Exercise goal: Where the records below reach the line containing "933x933 pixels.", start transcribing, and end with the line containing "502x381 pixels.", exactly and with nothing else added.

Dataset excerpts

--

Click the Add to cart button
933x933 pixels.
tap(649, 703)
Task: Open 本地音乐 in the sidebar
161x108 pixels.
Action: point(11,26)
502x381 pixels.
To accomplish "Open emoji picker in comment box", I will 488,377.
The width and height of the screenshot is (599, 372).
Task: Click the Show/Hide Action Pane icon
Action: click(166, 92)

--

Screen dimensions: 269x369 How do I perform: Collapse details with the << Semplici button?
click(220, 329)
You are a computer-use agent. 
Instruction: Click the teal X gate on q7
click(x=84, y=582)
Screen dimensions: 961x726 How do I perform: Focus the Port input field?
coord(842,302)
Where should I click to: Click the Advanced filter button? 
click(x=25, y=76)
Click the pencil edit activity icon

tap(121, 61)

--

Response:
933x933 pixels.
tap(649, 703)
Task: Open 本地音乐 in the sidebar
161x108 pixels.
Action: point(11,26)
502x381 pixels.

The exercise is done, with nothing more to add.